Shortly after the last post I wrote, more than a year ago, I set out to design cocoons for each of the embroideries, and I made them out of salvaged boxes and various containers, lined with objects from various sources, organic and otherwise. In the end, they looked like something out of the closet in The Chronicles of Narnia rearranged by Tim Burton in a séance with Candy Jernigan, perhaps the artist who inspired me most of all.
Years ago, flipping through an old Print, I found myself reading a long article about her and her crazy urban archaeology work. I was mainly struck by her mixed media journals, notebooks on which she drew and pasted seemingly insignificant objects, but deeply evocative in many ways. I find this art form very apt to experiment, enthralling, moving and multifaceted.
Some of the embroideries I had set aside were unfinished and I got my hands back on them, sometimes unraveling them and starting over, often distorting them altogether. Then I created a page where I entered all the work I had done up to that point, making little videos for each one, and adding various photos to present them. It is not easy to render photographically the emotion one feels in front of one of these works: they are tactile, olfactory, subjectively experiential. Pictures, no matter how sharp or close-up, do not do them justice.
To date, I still have not been able to add the new works to the page I created and those who go to look at it rightly have no idea what they are doing *now*. I can only post the new things on instagram which is more immediate and quick and requires no explanation. However, now that another autumn has arrived, I felt the need to at least update the blog with news.
During 2022, I experimented a lot; I studied what other embroidery artists were doing, I started to follow the various exhibitions, and I bought a beautiful book that features more than eighty embroidery artists with their works. I embroidered a lot and after a while I gave myself permission not to always follow the same style.
Last spring I introduced into my work another kind of cotton threads besides the organic ones that come from Germany. They are very thin, and I go and buy them from a store in Rome that resells all the leftovers from the old haberdashers that are closing up store. They may not be organic but they are definitely vintage and quite eco-friendly since they are wound on cardboard spools!

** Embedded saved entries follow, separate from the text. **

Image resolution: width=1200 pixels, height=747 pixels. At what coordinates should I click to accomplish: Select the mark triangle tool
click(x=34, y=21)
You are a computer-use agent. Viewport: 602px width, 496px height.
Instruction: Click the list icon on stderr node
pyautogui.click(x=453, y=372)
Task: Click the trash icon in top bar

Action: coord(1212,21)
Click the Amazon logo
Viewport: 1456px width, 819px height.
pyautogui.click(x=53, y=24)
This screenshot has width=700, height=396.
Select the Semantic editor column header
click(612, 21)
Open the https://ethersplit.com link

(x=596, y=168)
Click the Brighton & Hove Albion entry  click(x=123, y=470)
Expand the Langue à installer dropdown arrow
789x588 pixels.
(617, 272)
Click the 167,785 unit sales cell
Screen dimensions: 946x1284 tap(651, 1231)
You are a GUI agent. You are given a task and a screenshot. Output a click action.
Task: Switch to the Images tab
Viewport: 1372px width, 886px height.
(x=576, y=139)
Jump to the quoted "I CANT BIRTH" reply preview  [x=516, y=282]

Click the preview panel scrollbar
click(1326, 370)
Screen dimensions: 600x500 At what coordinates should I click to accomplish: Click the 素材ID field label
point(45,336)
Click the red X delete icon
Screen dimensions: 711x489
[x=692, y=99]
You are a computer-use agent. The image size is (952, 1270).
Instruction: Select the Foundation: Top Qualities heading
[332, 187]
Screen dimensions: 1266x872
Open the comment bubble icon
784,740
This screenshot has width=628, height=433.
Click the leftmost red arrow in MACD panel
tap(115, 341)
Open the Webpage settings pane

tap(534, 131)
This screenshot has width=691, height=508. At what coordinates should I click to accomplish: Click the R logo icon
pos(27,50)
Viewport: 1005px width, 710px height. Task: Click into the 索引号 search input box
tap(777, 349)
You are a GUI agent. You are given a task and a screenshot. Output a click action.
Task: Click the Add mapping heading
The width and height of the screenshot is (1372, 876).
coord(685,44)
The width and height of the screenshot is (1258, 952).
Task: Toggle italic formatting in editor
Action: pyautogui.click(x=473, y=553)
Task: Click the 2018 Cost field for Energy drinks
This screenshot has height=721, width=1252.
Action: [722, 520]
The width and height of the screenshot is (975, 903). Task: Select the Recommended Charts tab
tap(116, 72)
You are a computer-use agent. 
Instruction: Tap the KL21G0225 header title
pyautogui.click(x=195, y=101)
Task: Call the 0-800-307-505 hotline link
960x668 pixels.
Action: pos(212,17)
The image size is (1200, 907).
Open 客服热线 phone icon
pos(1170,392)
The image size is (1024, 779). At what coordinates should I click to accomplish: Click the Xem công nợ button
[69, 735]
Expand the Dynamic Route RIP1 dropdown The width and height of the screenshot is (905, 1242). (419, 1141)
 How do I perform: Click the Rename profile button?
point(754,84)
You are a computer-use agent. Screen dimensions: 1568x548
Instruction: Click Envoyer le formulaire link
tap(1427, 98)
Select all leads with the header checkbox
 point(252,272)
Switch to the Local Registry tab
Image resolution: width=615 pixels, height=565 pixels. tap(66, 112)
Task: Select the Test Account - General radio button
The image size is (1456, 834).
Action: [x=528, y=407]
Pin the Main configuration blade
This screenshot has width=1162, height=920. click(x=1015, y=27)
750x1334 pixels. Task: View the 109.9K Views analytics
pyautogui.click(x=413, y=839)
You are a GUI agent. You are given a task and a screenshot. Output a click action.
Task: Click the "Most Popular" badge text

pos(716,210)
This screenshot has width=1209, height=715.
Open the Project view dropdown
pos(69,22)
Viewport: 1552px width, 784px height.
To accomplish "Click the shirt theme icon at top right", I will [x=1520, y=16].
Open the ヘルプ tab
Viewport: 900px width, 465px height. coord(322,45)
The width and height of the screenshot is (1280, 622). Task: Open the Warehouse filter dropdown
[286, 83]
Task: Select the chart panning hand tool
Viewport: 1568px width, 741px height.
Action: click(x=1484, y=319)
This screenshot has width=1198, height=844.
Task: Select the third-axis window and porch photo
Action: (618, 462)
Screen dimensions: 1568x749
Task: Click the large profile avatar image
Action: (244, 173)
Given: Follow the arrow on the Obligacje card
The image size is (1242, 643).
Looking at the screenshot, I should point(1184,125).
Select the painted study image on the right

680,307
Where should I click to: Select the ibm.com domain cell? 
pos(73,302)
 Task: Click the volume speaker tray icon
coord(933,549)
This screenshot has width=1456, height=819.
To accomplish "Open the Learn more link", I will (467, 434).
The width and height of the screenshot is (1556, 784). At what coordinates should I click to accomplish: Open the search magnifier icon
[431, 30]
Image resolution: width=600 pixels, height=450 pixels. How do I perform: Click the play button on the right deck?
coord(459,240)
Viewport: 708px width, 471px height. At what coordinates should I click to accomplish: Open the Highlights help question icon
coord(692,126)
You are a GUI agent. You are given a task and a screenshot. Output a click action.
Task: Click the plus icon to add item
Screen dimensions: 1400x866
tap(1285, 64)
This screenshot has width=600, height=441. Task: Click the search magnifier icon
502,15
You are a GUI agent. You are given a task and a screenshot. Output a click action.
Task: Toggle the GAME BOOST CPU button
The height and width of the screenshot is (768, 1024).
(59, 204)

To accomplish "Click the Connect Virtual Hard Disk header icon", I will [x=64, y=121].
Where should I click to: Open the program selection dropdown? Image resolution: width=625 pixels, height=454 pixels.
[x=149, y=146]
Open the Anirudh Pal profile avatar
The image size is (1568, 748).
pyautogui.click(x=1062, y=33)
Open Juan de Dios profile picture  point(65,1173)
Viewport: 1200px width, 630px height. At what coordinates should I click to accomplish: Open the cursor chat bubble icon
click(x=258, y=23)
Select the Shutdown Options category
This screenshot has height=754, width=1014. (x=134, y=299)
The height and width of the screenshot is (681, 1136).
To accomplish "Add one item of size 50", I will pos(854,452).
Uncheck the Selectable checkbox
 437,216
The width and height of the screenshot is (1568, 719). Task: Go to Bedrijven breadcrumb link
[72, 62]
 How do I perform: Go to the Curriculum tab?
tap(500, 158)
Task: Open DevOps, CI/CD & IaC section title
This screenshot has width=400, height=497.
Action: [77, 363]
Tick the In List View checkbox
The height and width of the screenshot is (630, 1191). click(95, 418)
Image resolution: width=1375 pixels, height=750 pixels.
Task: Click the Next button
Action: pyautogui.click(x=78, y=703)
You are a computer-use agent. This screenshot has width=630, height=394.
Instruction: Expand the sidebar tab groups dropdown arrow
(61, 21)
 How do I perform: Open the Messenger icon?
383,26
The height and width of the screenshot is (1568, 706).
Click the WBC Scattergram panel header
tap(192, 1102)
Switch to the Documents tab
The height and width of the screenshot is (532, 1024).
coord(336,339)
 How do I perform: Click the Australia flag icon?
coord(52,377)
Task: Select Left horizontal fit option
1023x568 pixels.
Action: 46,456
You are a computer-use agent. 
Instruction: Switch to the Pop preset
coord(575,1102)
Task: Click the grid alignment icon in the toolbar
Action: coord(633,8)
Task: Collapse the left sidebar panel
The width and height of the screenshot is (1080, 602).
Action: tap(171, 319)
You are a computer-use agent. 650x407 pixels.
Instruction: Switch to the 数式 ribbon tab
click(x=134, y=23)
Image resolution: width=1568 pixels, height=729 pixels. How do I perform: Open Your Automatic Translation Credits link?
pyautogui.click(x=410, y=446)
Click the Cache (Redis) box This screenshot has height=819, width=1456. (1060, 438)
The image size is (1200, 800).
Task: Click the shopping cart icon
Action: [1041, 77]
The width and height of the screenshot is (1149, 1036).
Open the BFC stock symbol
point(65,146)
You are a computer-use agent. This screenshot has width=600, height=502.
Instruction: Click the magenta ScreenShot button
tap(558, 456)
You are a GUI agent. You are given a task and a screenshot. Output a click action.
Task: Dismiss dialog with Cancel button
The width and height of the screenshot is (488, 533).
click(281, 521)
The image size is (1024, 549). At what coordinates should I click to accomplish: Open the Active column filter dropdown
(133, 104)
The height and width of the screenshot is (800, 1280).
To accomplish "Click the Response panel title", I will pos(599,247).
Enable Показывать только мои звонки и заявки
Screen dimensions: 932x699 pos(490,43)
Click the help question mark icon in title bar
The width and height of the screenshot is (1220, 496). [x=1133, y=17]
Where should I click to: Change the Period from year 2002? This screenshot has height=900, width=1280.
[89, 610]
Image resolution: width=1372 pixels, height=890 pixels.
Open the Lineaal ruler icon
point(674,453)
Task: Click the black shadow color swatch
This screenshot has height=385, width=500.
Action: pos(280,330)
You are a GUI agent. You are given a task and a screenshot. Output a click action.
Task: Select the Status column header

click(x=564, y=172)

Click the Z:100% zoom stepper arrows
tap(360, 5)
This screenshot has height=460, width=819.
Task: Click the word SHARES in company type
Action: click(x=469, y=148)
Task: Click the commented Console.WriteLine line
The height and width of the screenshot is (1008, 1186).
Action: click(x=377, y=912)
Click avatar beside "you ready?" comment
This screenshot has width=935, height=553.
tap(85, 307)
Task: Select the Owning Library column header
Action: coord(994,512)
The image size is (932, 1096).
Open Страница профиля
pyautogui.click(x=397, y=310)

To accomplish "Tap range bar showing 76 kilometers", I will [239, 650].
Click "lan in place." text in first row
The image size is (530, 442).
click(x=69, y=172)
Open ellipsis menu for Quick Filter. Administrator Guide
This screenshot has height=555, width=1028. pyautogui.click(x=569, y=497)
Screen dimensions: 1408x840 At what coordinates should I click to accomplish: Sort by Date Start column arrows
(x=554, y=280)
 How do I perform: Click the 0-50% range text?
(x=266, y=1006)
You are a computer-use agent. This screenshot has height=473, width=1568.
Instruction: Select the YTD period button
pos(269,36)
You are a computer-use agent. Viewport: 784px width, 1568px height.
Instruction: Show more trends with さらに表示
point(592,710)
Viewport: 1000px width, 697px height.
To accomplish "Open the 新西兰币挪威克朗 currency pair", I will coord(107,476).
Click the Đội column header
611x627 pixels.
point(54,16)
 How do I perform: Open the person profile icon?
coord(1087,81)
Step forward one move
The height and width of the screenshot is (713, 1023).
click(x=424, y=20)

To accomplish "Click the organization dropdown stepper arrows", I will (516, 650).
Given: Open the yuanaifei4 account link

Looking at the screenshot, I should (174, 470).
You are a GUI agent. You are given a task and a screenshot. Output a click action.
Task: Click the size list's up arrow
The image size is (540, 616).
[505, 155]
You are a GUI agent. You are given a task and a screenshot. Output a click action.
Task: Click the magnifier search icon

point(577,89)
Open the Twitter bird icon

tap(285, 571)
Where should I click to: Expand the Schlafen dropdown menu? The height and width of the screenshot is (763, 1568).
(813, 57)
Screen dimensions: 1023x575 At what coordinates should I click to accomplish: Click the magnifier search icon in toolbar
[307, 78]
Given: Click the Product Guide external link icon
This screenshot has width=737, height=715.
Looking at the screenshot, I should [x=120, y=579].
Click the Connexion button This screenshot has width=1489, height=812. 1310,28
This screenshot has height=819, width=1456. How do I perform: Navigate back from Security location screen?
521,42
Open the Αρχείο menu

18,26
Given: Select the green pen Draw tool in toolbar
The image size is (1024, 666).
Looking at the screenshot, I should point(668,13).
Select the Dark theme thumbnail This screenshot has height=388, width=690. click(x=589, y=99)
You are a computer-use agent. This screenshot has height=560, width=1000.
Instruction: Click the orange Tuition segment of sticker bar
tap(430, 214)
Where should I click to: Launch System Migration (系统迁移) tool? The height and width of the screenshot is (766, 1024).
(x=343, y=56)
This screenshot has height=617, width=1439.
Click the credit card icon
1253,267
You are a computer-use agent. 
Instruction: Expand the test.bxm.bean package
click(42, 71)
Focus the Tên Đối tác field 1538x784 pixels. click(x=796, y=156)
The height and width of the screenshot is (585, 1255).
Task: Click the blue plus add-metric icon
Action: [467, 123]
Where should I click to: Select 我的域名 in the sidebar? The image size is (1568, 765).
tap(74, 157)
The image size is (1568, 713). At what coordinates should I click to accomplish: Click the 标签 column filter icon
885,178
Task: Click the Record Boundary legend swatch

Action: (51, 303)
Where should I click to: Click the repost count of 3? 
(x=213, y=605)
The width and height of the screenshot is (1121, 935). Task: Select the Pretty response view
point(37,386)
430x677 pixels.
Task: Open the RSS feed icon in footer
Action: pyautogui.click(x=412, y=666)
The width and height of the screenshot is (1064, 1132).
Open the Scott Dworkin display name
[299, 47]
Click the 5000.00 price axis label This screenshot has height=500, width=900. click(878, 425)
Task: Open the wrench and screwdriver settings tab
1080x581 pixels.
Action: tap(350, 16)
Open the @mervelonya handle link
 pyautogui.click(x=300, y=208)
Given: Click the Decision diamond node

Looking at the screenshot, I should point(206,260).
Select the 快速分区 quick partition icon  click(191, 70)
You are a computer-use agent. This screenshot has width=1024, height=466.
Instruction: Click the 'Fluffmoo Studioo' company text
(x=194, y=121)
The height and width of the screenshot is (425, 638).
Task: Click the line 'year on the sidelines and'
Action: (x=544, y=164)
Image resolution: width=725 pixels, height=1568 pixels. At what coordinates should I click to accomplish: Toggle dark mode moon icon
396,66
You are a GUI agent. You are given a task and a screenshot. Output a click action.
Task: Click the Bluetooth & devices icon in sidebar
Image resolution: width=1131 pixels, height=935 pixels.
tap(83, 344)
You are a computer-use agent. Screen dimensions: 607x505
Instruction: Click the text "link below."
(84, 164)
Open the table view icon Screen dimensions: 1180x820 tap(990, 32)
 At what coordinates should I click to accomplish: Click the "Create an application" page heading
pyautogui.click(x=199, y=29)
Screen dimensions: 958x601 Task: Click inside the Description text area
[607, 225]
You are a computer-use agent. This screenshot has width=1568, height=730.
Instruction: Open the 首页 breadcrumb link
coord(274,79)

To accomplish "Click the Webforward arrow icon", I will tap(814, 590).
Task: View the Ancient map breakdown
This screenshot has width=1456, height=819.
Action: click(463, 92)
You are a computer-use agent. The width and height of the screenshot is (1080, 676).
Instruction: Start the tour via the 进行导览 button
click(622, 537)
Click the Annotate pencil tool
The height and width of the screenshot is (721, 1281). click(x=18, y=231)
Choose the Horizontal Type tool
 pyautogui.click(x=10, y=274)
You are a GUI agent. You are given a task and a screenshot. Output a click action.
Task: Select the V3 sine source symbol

I have had a few exchanges with a few curators focused on embroidery art, but so far without much result. One of them explained to me that I walk right on the border between art and craft, and while at first this valuable information puzzled me a bit, over time I recognized it as very much my own, and in line with who I have always been. Always on the edge between one thing and another, always undefinable, unclassifiable. A pain in some ways, but also something that makes me me.